Insider Brief
- Backed by the U.S. National Science Foundation and other academic funders, researchers from MIT and Stanford developed SketchAgent, an AI system that generates human-like sketches from text prompts using a stroke-by-stroke process.
- Unlike previous systems, SketchAgent uses a custom drawing language rather than human-drawn datasets, enabling it to sketch abstract concepts and collaborate with humans in real time.
- The system, powered by Claude 3.5 Sonnet, outperformed other models like GPT-4o in drawing clarity, though it still struggles with complex shapes and precision, with researchers planning interface improvements and synthetic data training to boost performance.
A new AI system draws like a human, opening new possibilities for sketch-based collaboration between people and machines.
Backed by the U.S. National Science Foundation, the U.S. Army Research Laboratory, and Stanford University’s Hoffman-Yee Grant, researchers from MIT and Stanford have created “SketchAgent,” a system that can turn natural language into sketches using a step-by-step drawing process that mimics how humans doodle. According to MIT, the tool is part of a broader research effort to make AI more intuitive and multimodal, allowing it to interact not just with text but with visuals in real time.
“Not everyone is aware of how much they draw in their daily life,” noted CSAIL postdoc Yael Vinker, who is the lead author of a paper introducing SketchAgent. “We may draw our thoughts or workshop ideas with sketches. Our tool aims to emulate that process, making multimodal language models more useful in helping us visually express ideas.”
SketchAgent was designed without relying on human-drawn datasets. Instead, the team developed a custom sketching language that breaks down each concept into numbered strokes on a grid.
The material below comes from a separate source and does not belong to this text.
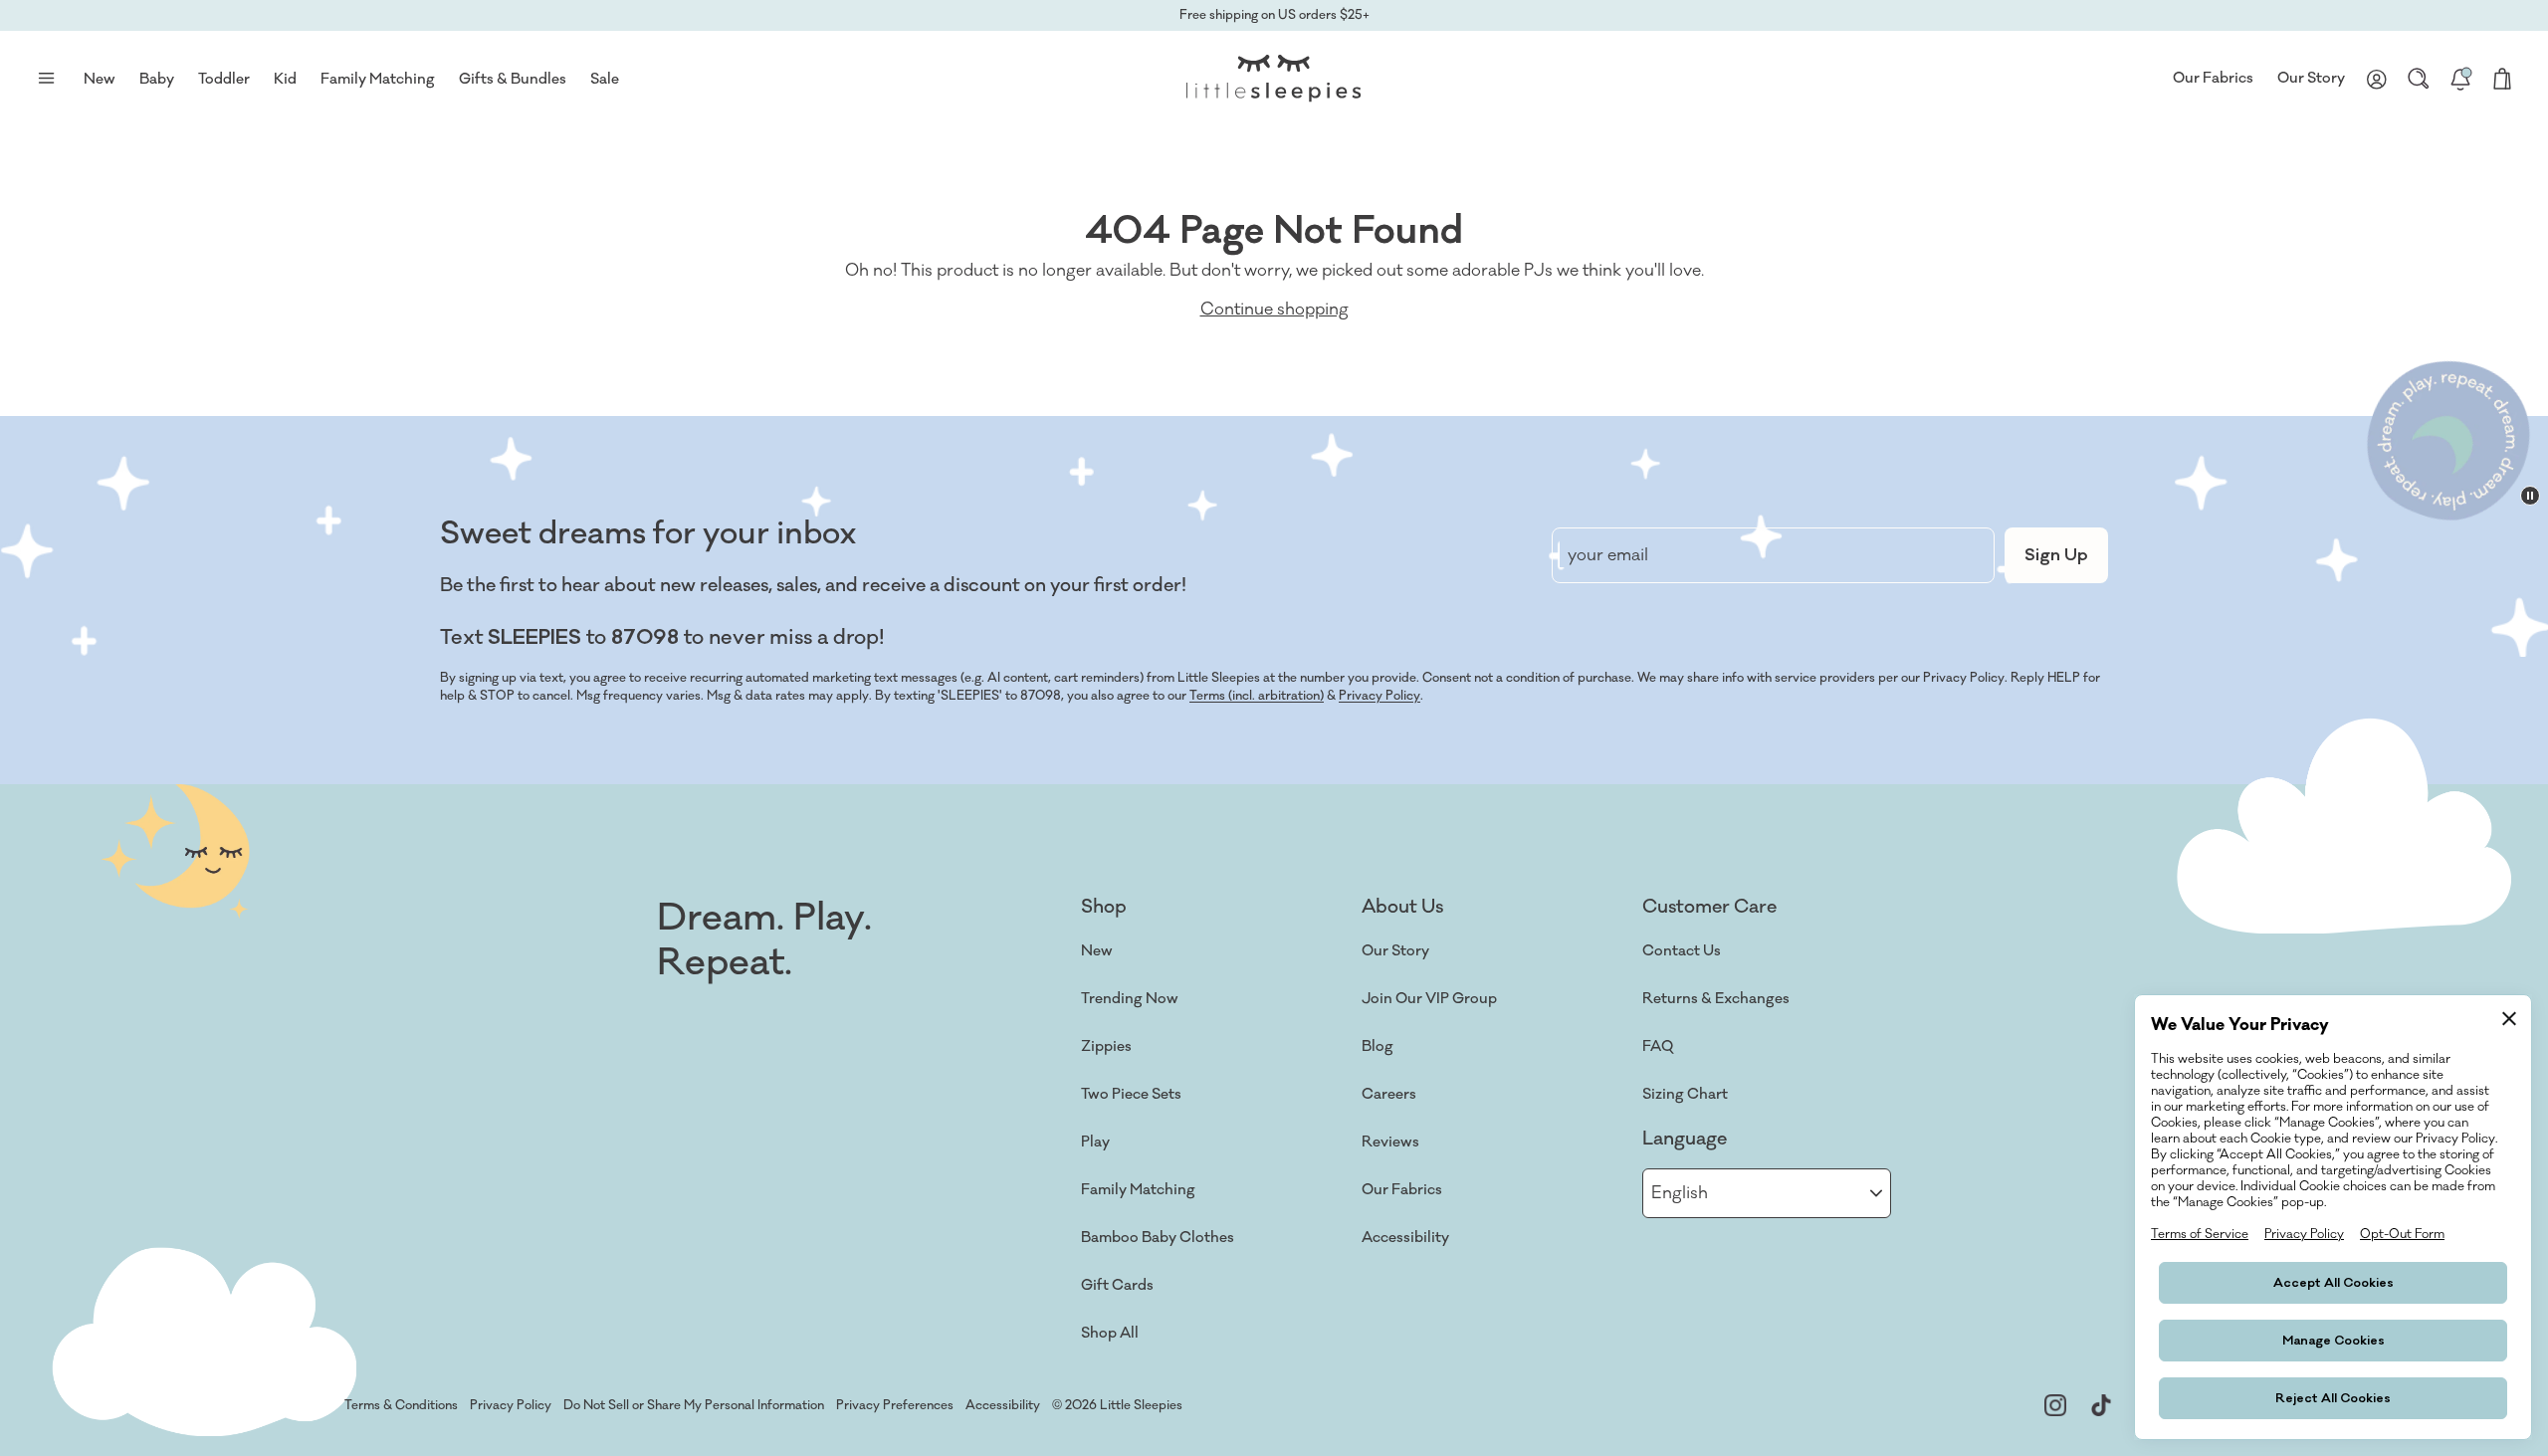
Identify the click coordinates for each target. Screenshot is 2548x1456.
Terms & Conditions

These labeled strokes were used to teach the model how to draw items such as houses, robots, and abstract symbols like DNA helices. Using this framework, the researchers adapted large language models like Claude 3.5 Sonnet to generate line-by-line drawings from simple text descriptions.
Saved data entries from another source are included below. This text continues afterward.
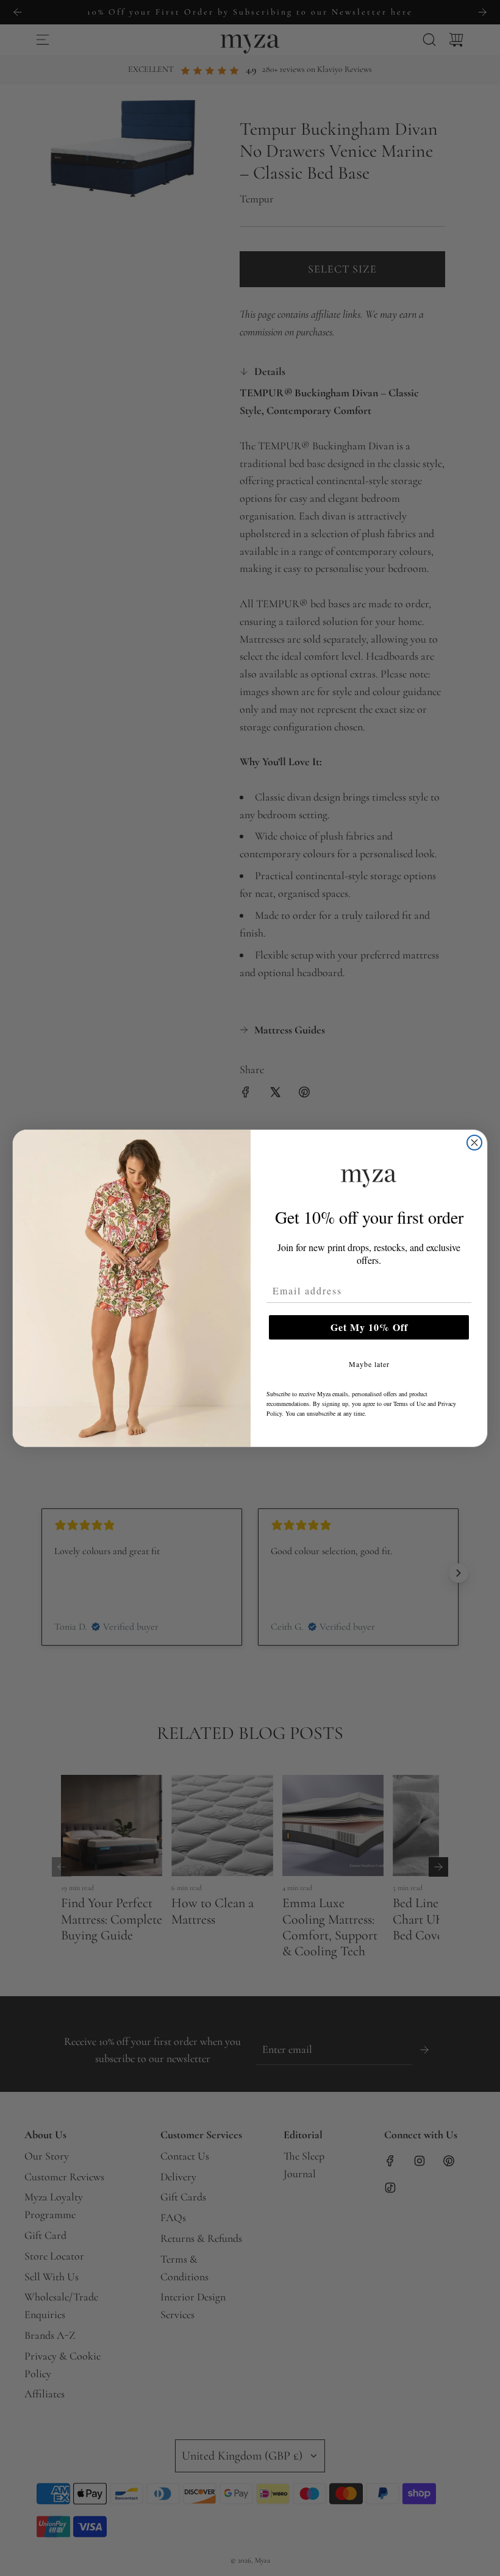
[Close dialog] (474, 1142)
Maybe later (369, 1364)
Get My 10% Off (369, 1327)
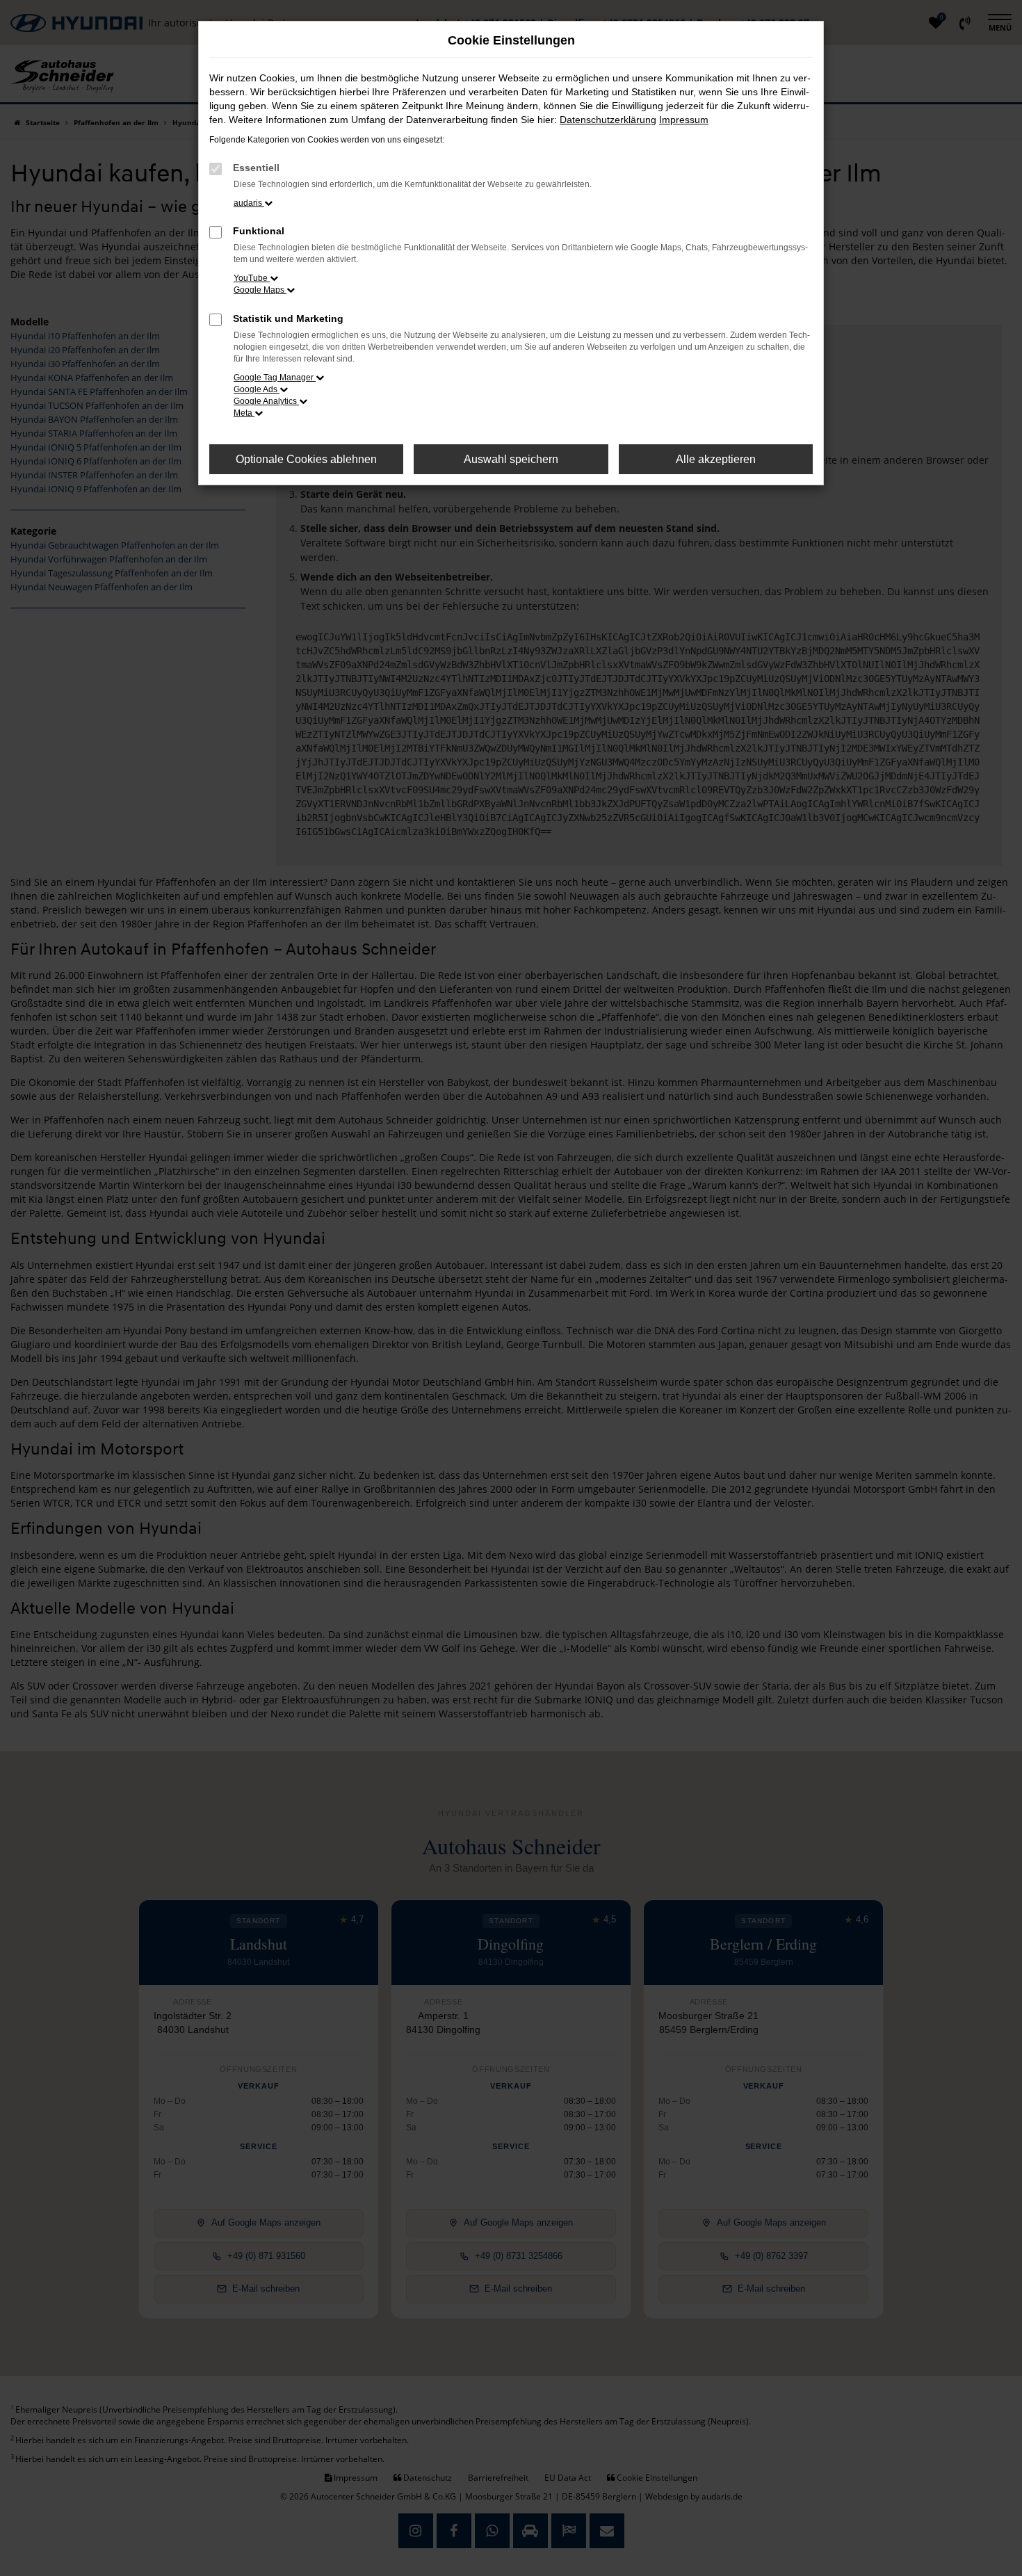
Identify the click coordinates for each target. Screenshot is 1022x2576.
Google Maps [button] (260, 290)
In tests, SketchAgent successfully generated sketches of concepts it hadn’t encountered before. The system also demonstrated collaborative capability, drawing alongside humans in tandem sessions. When SketchAgent’s contributions were removed from finished sketches, the resulting images were often incomplete, highlighting the model’s active role in the final design.
Compared with other large multimodal models, SketchAgent using Claude 3.5 Sonnet outperformed versions built on GPT-4o and other Claude models in generating clear, recognizable vector graphics. The results suggest Claude 3.5 is especially adept at translating textual prompts into structured visual forms.
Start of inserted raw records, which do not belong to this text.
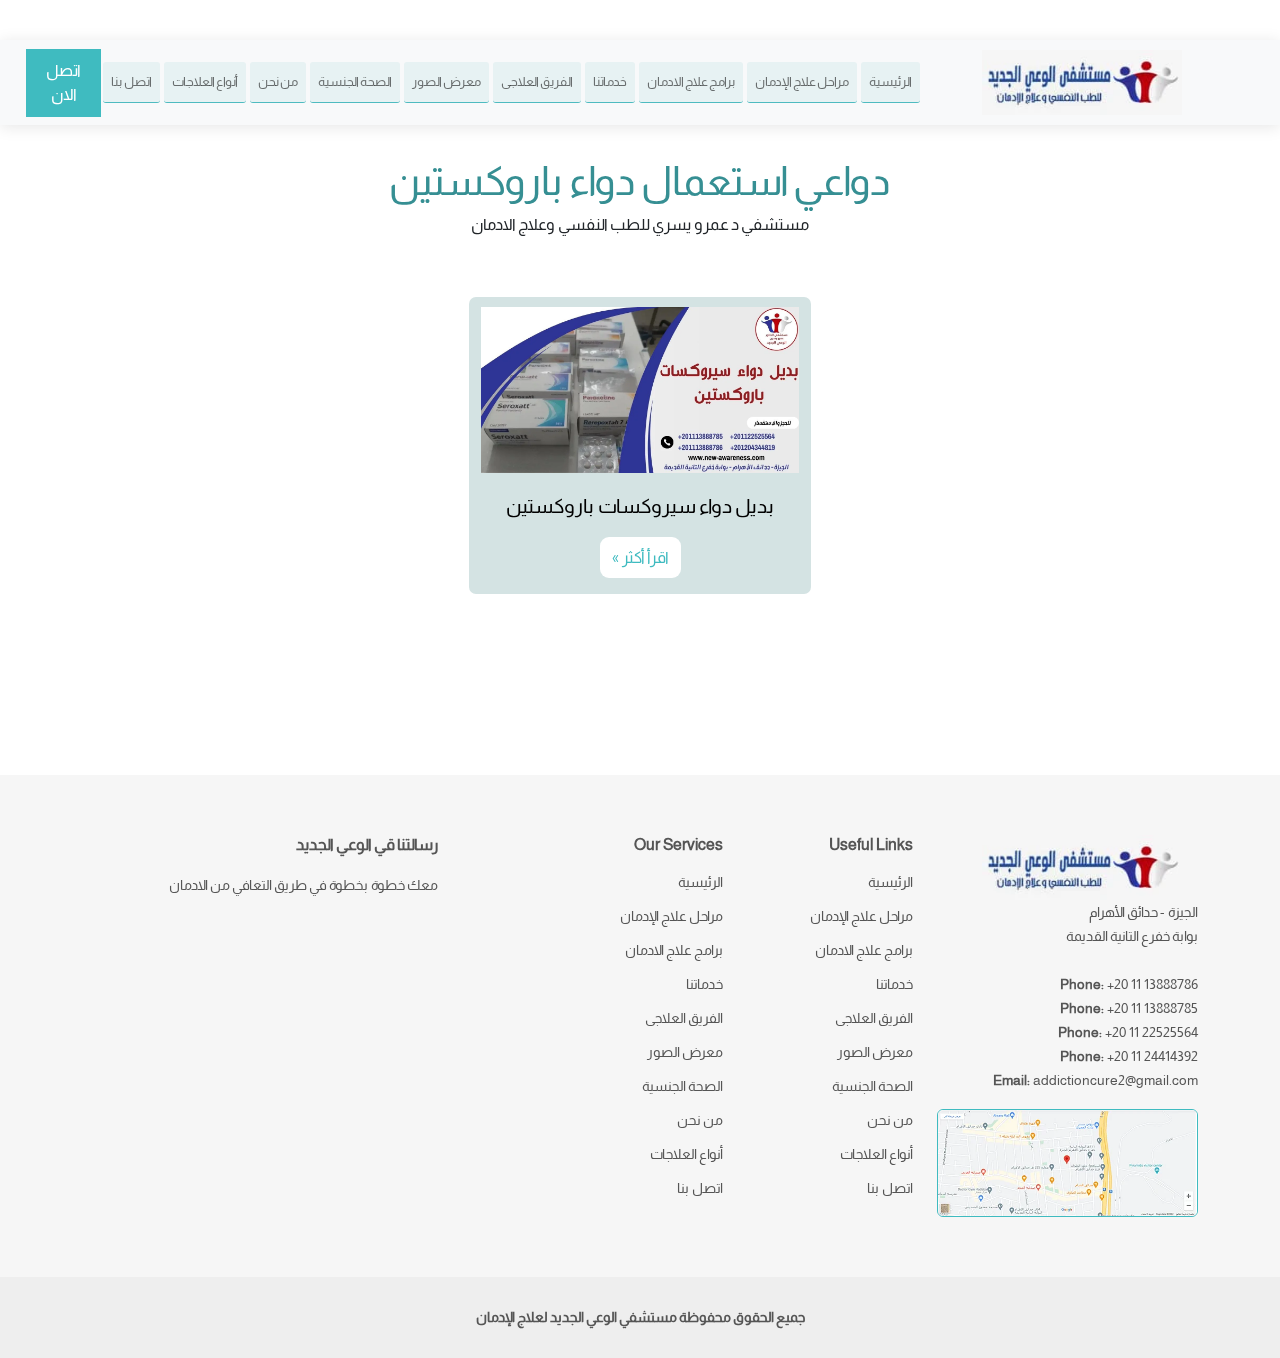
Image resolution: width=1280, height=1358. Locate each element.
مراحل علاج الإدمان (802, 81)
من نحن (278, 81)
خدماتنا (610, 81)
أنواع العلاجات (205, 81)
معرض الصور (446, 81)
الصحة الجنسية (355, 81)
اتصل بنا (131, 81)
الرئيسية (890, 81)
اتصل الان (63, 82)
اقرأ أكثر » (640, 557)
“The fact that Claude 3.5 Sonnet outperformed other models like GPT-4o and Claude 3 Opus suggests that this model processes and generates visual-related information differently,” noted co-author Tamar Rott Shaham.
Still, the system remains limited in its ability to render complex or stylistic images. SketchAgent struggles with realistic figures, logos, and detailed drawings, and sometimes misinterprets human contributions during collaborative sketches. In one test, for instance, the model mistakenly drew a bunny with two heads, a glitch the researchers attribute to how the model plans and sequences drawing tasks.
The team is exploring ways to improve the model’s performance using synthetic data from other AI image-generation systems and aims to enhance the user interface for more seamless interaction. The long-term vision is to create a drawing-based interface that allows users to communicate with AI through visuals, not just words.
Lead author Yael Vinker and co-authors from MIT and Stanford plan to present the system at the 2025 Conference on Computer Vision and Pattern Recognition (CVPR). The work was also supported by the Zuckerman STEM Leadership Program, Hyundai Motor Company, and a Viterbi Fellowship.
“As models advance in understanding and generating other modalities, like sketches, they open up new ways for users to express ideas and receive responses that feel more intuitive and human-like,” Rott Shaham pointed out. “This could significantly enrich interactions, making AI more accessible and versatile.”